# A Discussion of Opera since 1975



## 20centrfuge (Apr 13, 2007)

I dabble in opera but try to listen periodically to newer operas. Also, in our 1980-2000 Listening Group we’re talking about selecting an opera to explore. I know and love Nixon in China. I’m wondering which operas you opera buffs feel are worthwhile since 1975? What are your thoughts on the contemporary opera scene?


----------



## silentio (Nov 10, 2014)

I am listening to Messiaen's _Saint François d'Assise_ at the moment (composed from 1975 to 1983). Quite an experience! Minus the excessive use of "bird songs", I think it is a beautiful score, especially for the choral writing.


----------



## Rangstrom (Sep 24, 2010)

Some that I have enjoyed:

L. Andriessen: Writing to Vermeer (1997-98)
Aldridge: Elmer Gantry (2007)
Benjamin: Written on Skin (2012)
Barry: The Importance of Being Earnest (2010)
Corigliano: The Ghosts of Versailles (1997)
Carlson: Anna Karenina (2007)
Desyatnikov: The Children of Rosenthal (2005)
Galijov: Ainadamar (2003-05)
Heggie: Moby Dick (2010)
Kokkonen: The Last Temptations(1972-75)
Ligeti: Le Grand Macabre(1975-77)
Maw: Sophie's Choice(2002)
Sallinen: Kullervo(1986-88)
Saariaho: L'amour de Loin(1999-2000)

If I had to pick one it would be the Sallinen.


----------



## schigolch (Jun 26, 2011)

I think you can find some more suggestions here:

https://www.talkclassical.com/16411-contemporary-opera.html

If you love "Nixon in China", an easy recommendation is "Doctor Atomic":


----------



## The Conte (May 31, 2015)

I'm not a fan of John Adams, but he has written a few operas, so I would explore those if you liked Nixon in China. Philip Glass is worth looking into as well. His most famous operas are the trilogy of historical figures. Akhanaten, Satyagraha (about Gandhi) and Einstein on the Beach.

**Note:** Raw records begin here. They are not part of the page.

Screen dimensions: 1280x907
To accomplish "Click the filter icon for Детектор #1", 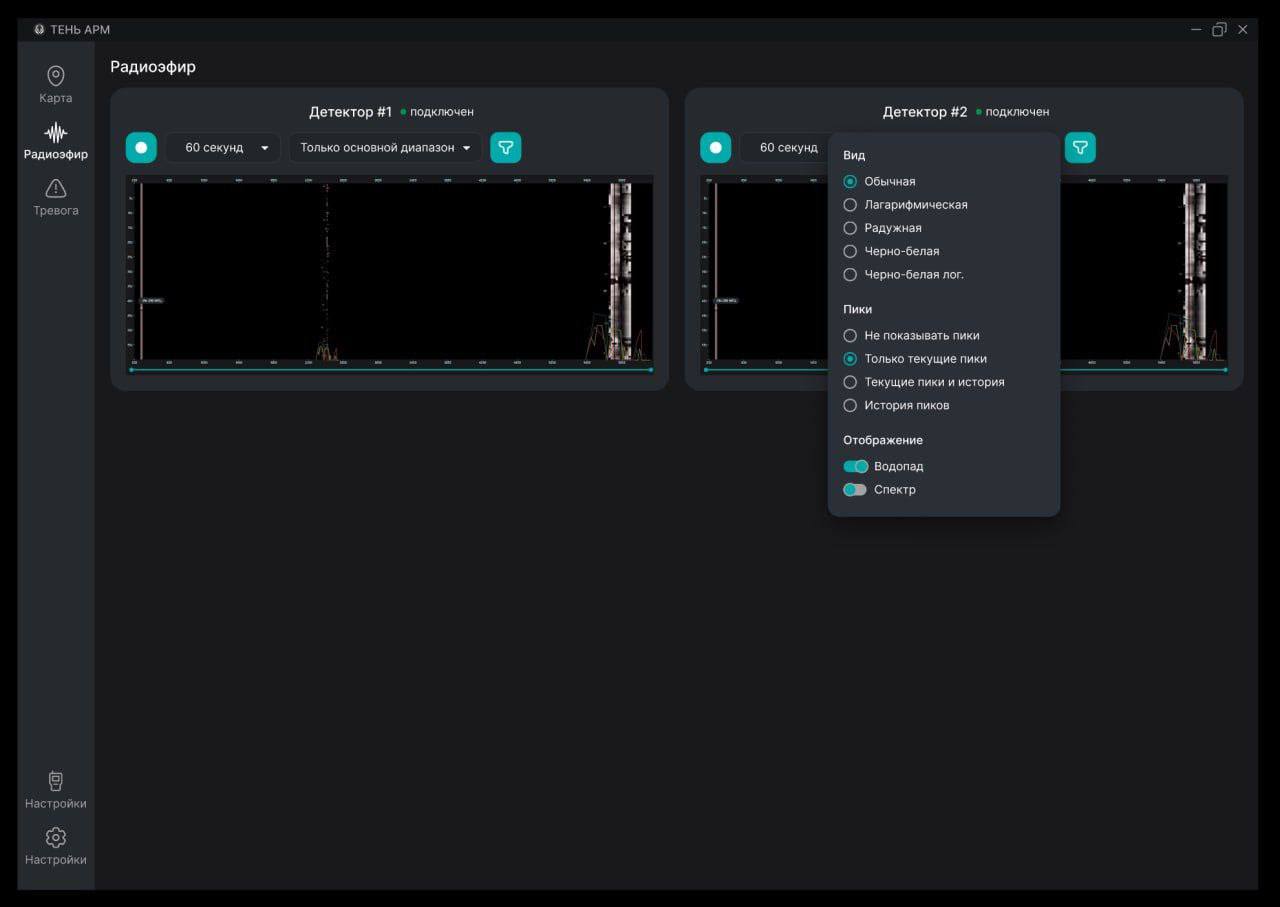I will (506, 148).
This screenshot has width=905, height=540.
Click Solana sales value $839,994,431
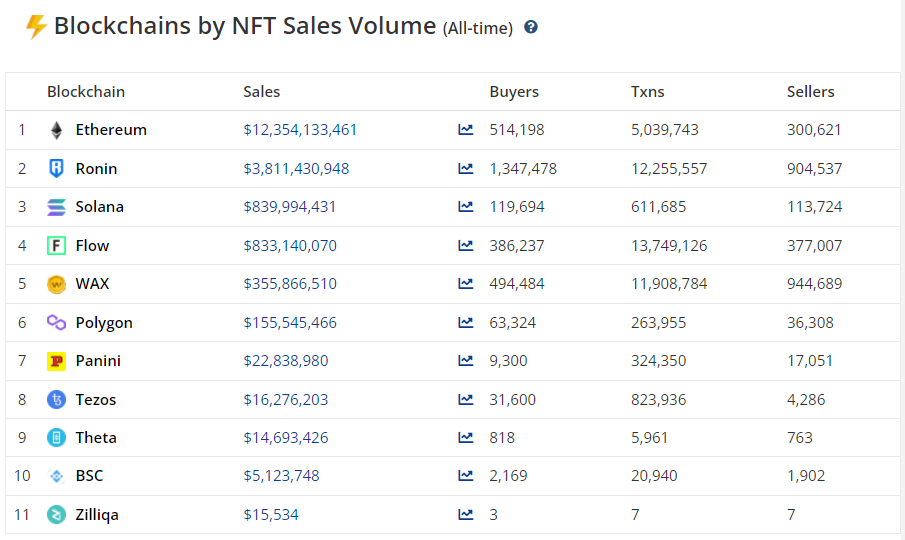coord(290,207)
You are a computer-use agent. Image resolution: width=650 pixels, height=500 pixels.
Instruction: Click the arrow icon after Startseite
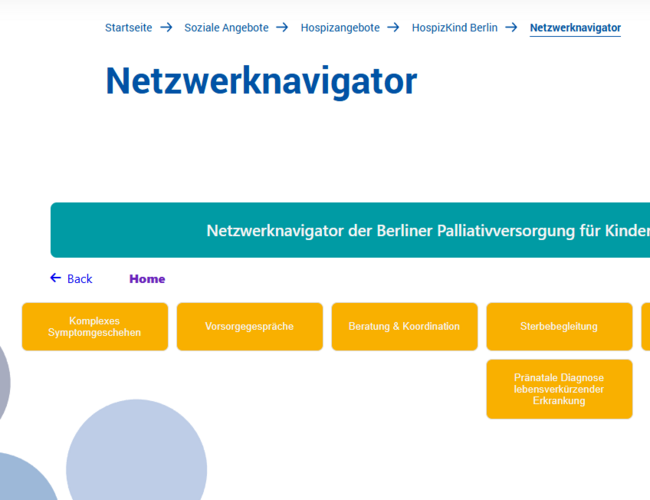(x=166, y=28)
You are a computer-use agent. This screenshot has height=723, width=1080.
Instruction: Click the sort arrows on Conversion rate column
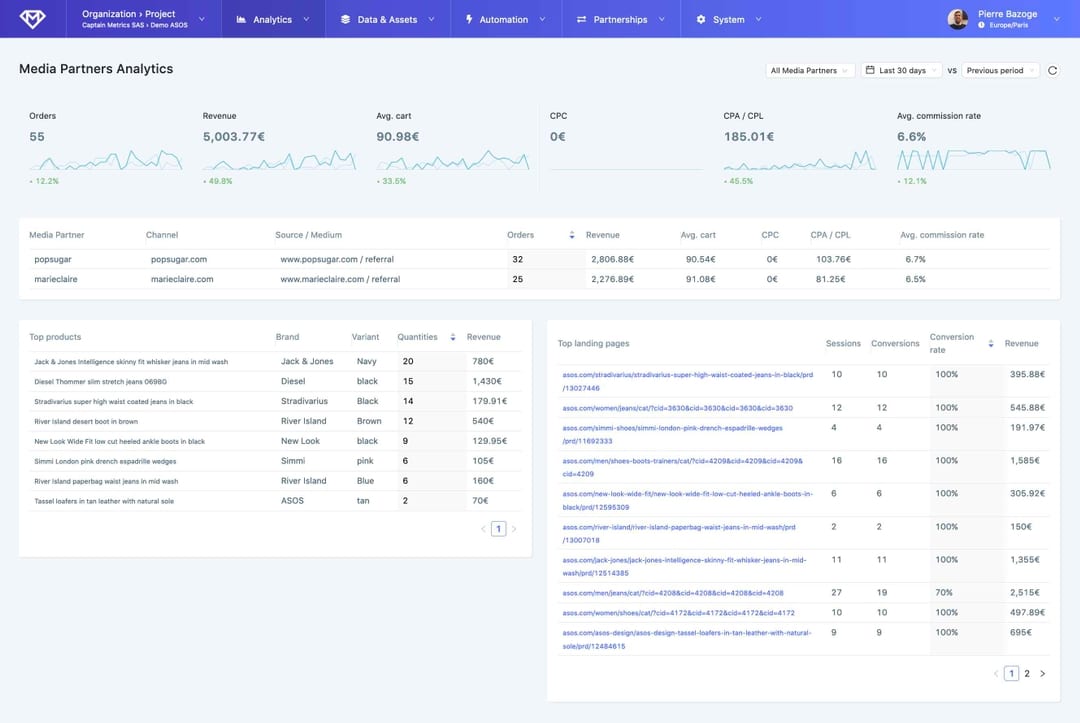[991, 343]
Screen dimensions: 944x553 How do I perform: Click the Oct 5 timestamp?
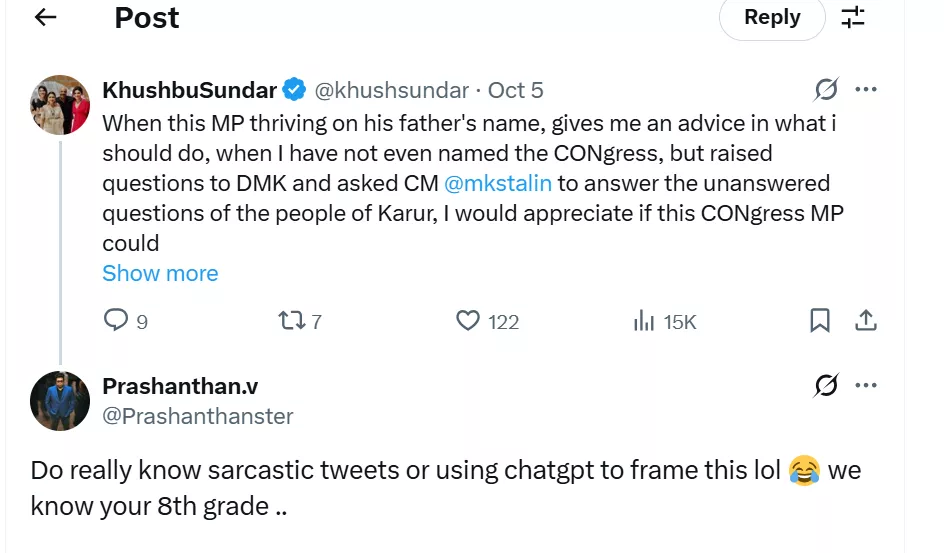(515, 90)
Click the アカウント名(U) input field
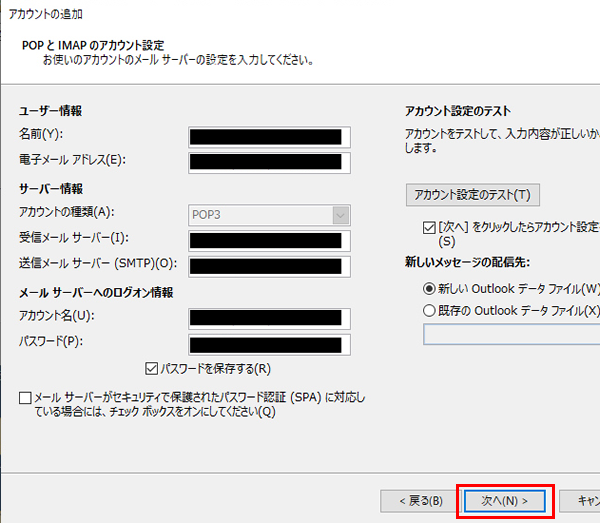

My personal favourites would be:

*Thomas Ades*
Powder her Face
The Tempest
The Exterminating Angel

*George Benjamin*
Lessons in Love and Violence

*Harrison Birtwistle*
The Minotaur

*John Corigliano*
The Ghosts of Versailles

*Luigi Nono*
Prometeo

*Luciano Berio*
Outis

N.


----------



## mountmccabe (May 1, 2013)

A while ago I looked at my favorite operas from every year since I was born. This is the list I came up with:

1975	Luigi Nono	Al gran sole carico d'amore
1976	Philip Glass	Einstein on the Beach
1977	Thea Musgrave	Mary, Queen of Scots
1978	Aribert Reimann	Lear
1979	Wolfgang Rihm	Jakob Lenz
1980	Philip Glass	Satyagraha
1981	Karlheinz Stockhausen	Donnerstag aus Licht
1982	Stephen Paulus	The Postman Always Rings Twice
1983	Olivier Messiaen	Saint François d'Assise
1984	Aribert Reimann	Die Gespenstersonate
1985	Dorothy Rudd Moore	Frederick Douglass
1986	Richard Meale	Voss
1987	John Adams	Nixon in China
1988	Mark-Anthony Turnage	Greek
1989	Dmitri N. Smirnov	Thel
1990	Judith Weir	The Vanishing Bridegroom
1991	John Adams	The Death of Klinghoffer
1992	Wolfgang Rihm	Die Eroberung von Mexico
1993	Philippe Boesmans	Reigen
1994	Steve Reich	The Cave
1995	Thomas Adès	Powder Her Face
1996	Tobias Picker	Emmeline
1997	Bright Sheng	The Silver River
1998	Jonathan Dove	Flight
1999	Hans Werner Henze	Wintermärchen
2000	Kaija Saariaho	L'Amour de Loin
2001	Tobias Picker	Thérèse Raquin
2002	Philip Glass	Galileo Galilei
2003	Osvaldo Golijov	Ainadamar
2004	Thomas Adès	The Tempest
2005	John Adams	Doctor Atomic
2006	Kaija Saariaho	Adriana Mater
2007	Hans Werner Henze	Phaedra
2008	Harrison Birtwistle	The Minotaur
2009	Rufus Wainwright	Prima Donna
2010	Jake Heggie	Moby-Dick
2011	Kevin Puts	Silent Night
2012	David T. Little	Dog Days
2013	Philip Glass	The Perfect American
2014	Laura Kaminsky	As One
2015	Jennifer Higdon	Cold Mountain
2016	Thomas Adès	The Exterminating Angel
2017	Mohammed Fairouz	The New Prince
2018	George Benjamin	Lessons in Love and Violence

I added one for 2018, but I don't have any answers for 2019 (or 2020). And, of course, I can't claim to have seen all operas from these years (and in some cases, haven't even managed to see my pick).


----------



## mountmccabe (May 1, 2013)

But, in short, I like a lot of contemporary opera. I work to seek it out. I find it amazing to watch an opera without knowing what is going to happen.

One opera that didn't quite make my list is _The Lighthouse_, by Peter Maxwell Davies, from 1980. There was a production by Opera Parallèle that I missed for some reason I can't remember (I lived in the Bay Area when they had this run). They have put video of their production up on YouTube; it's just over an hour long.


----------



## 20centrfuge (Apr 13, 2007)

mountmccabe said:


> A while ago I looked at my favorite operas from every year since I was born. This is the list I came up with:
> 
> 1975	Luigi Nono	Al gran sole carico d'amore
> 1976	Philip Glass	Einstein on the Beach
> ...


This list is very helpful!


----------